* [Goal]
Render the part of the material that opens with the line containing "Show previous headline in news ticker" and runs through the end of the material as a Markdown table with the columns Row and Content, one row per line and no blank lines. Leave the pictures out.

* [Material]

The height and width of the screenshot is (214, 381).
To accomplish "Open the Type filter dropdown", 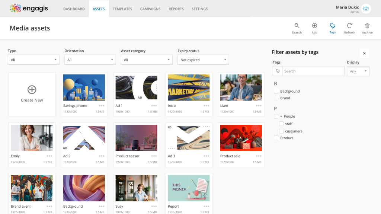I will [33, 60].
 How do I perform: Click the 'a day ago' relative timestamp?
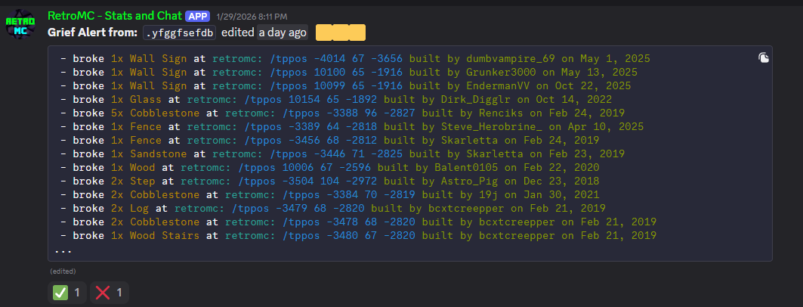coord(282,33)
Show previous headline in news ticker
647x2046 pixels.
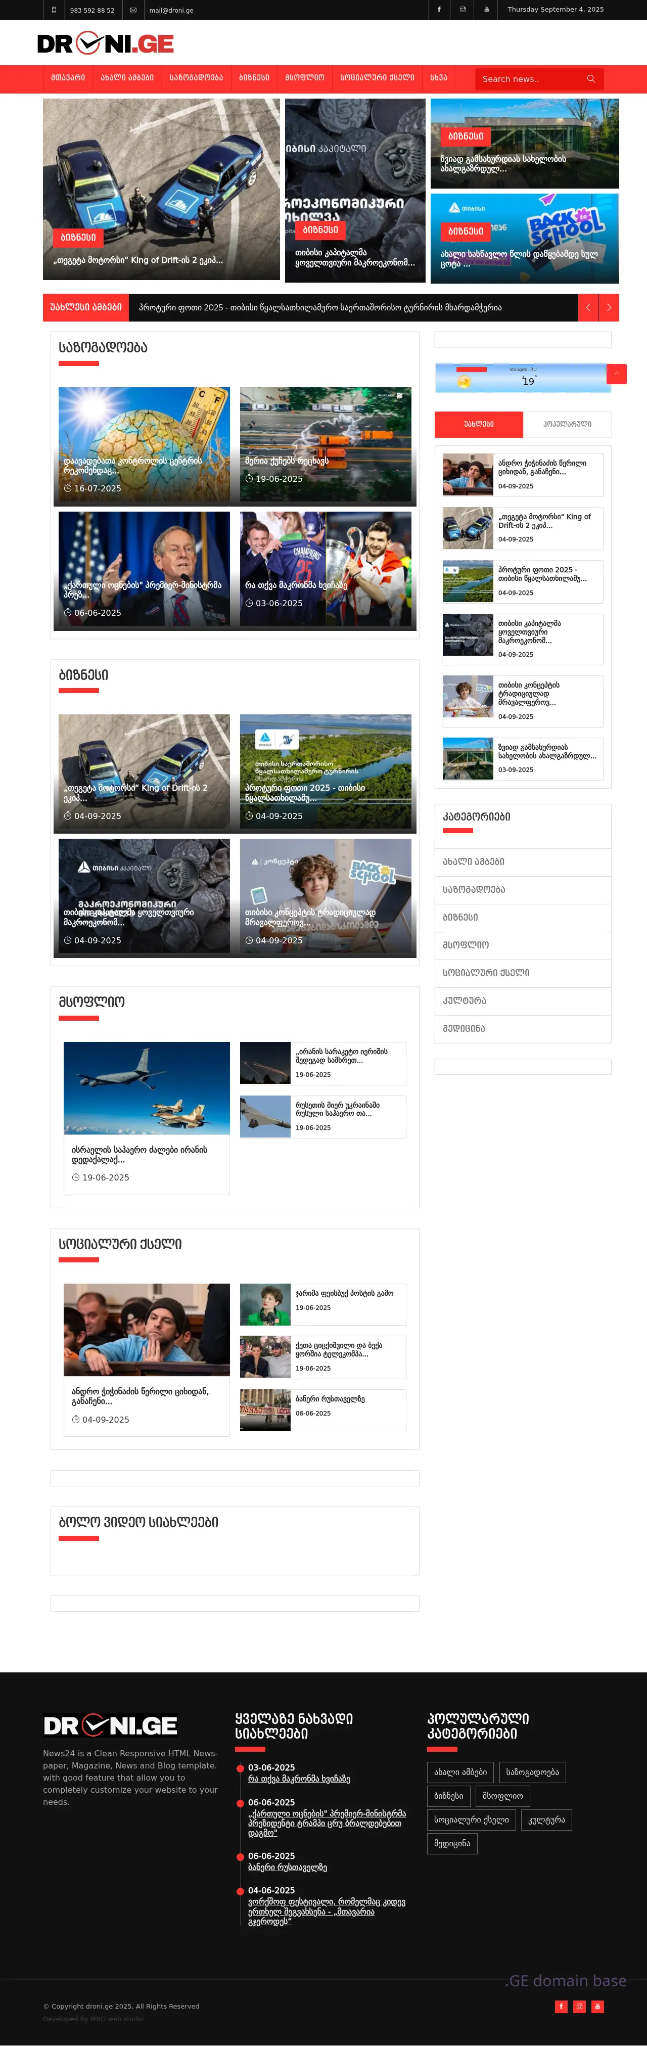point(588,307)
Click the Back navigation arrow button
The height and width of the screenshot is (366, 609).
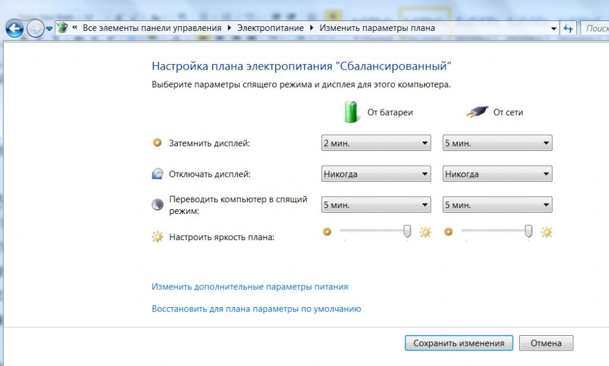pyautogui.click(x=14, y=28)
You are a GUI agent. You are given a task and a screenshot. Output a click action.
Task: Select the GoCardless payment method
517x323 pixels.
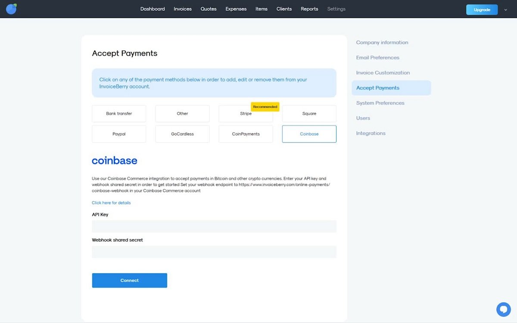[x=182, y=134]
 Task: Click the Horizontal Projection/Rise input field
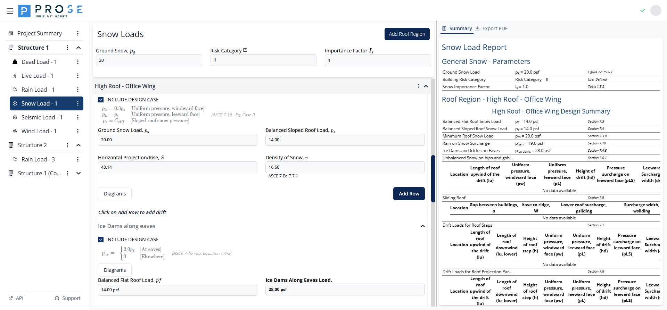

* [Written solution]
| Row | Content |
|---|---|
| 1 | Show previous headline in news ticker |
| 2 | 647x2046 pixels. |
| 3 | point(588,307) |
| 4 | Click the Back navigation arrow button |
| 5 | The height and width of the screenshot is (366, 609). |
| 6 | pyautogui.click(x=14, y=28) |
| 7 | You are a GUI agent. You are given a task and a screenshot. Output a click action. |
| 8 | Task: Select the GoCardless payment method |
| 9 | 517x323 pixels. |
| 10 | [x=182, y=134] |
| 11 |  Task: Click the Horizontal Projection/Rise input field |